2. Review of the medical record for patient #1 indicated:
A. The "Observation Sheet" for 15 minute checks done by CNAs (certified nursing assistants) indicated that at 3:30 AM on 6/20/15, the patient was "sleeping" in their room (documented by CNA P5); at 3:45 AM, it noted that the patient was "quiet" and "non responsive", by RN P2; and at 4 AM, it was noted: "EMS" (emergency medical system/staff) "CPR", by LPN (licensed practical nurse) #52, the clinical manager.

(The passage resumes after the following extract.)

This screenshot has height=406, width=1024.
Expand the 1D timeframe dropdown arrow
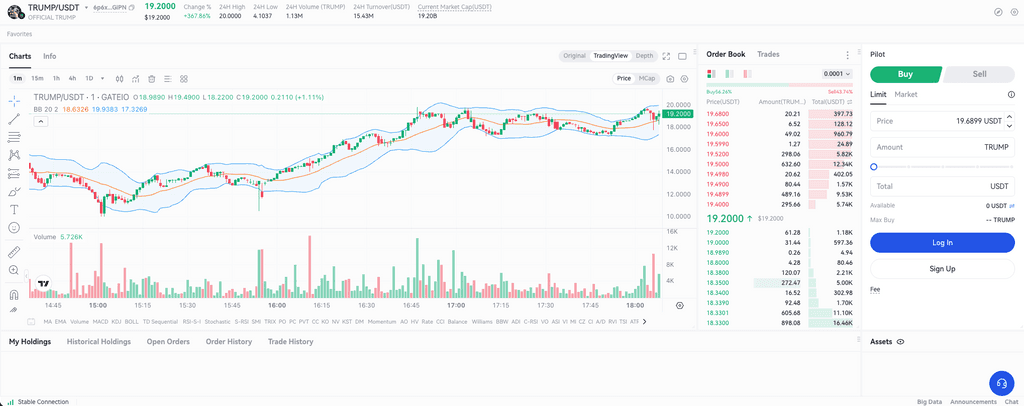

B. Per the nursing note by RN P2 at 5:00 AM on 6/20/15, the patient received HS (bedtime) meds as ordered and requested and received their PRN (as needed) inhaler at 10:30 PM. The patient was on continuous oxygen at 3 Liters/nasal canula via concentrator. Staff checked on the patient every 15 minutes and no signs of distress were noted. The CNA checked on the patient at 3:30 AM and noted the patient was still breathing, but at 3:45 AM the CNA "notified nurse that pt was no longer breathing. Vital signs assessed, 911 notified, physicians notified, supervisors notified, and family notified".
3. At 10:10 AM on 11/13/15, interview with staff member # 52, the LPN and clinical manager, indicated there was no documentation of staff having utilized the AED, and that no code response form was completed after the code on 6/20/15 for patient #1, as required per facility policy. No further documentation was provided prior to exit.